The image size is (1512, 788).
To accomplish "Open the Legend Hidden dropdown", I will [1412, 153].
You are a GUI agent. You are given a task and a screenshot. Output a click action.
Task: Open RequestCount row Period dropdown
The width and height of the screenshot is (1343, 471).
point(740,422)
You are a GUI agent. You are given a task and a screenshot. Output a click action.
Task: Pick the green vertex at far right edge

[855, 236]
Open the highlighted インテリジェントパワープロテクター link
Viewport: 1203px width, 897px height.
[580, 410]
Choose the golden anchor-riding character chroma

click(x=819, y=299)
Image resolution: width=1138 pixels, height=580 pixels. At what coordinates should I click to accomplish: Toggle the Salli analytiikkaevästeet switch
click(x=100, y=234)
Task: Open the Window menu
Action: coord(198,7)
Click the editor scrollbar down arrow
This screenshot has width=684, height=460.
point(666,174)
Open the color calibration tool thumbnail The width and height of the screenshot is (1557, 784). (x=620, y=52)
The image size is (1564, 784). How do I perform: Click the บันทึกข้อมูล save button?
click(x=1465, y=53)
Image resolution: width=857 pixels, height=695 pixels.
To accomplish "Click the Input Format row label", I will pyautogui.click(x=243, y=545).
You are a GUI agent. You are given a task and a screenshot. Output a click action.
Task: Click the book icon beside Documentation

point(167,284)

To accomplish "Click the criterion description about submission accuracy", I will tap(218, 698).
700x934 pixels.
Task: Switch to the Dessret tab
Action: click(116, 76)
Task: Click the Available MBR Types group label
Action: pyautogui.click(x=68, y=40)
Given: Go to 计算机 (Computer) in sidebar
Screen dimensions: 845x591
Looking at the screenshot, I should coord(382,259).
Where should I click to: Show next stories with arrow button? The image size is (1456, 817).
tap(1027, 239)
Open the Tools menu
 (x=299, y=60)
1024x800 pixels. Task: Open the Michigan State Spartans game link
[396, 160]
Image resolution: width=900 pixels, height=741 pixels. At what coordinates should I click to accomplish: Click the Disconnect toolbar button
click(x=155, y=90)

_Work required_: Show the lines of the records that include the string "dropdown".

_Reply to the exercise_:
To accomplish "Open the Legend Hidden dropdown", I will [1412, 153].
Task: Open RequestCount row Period dropdown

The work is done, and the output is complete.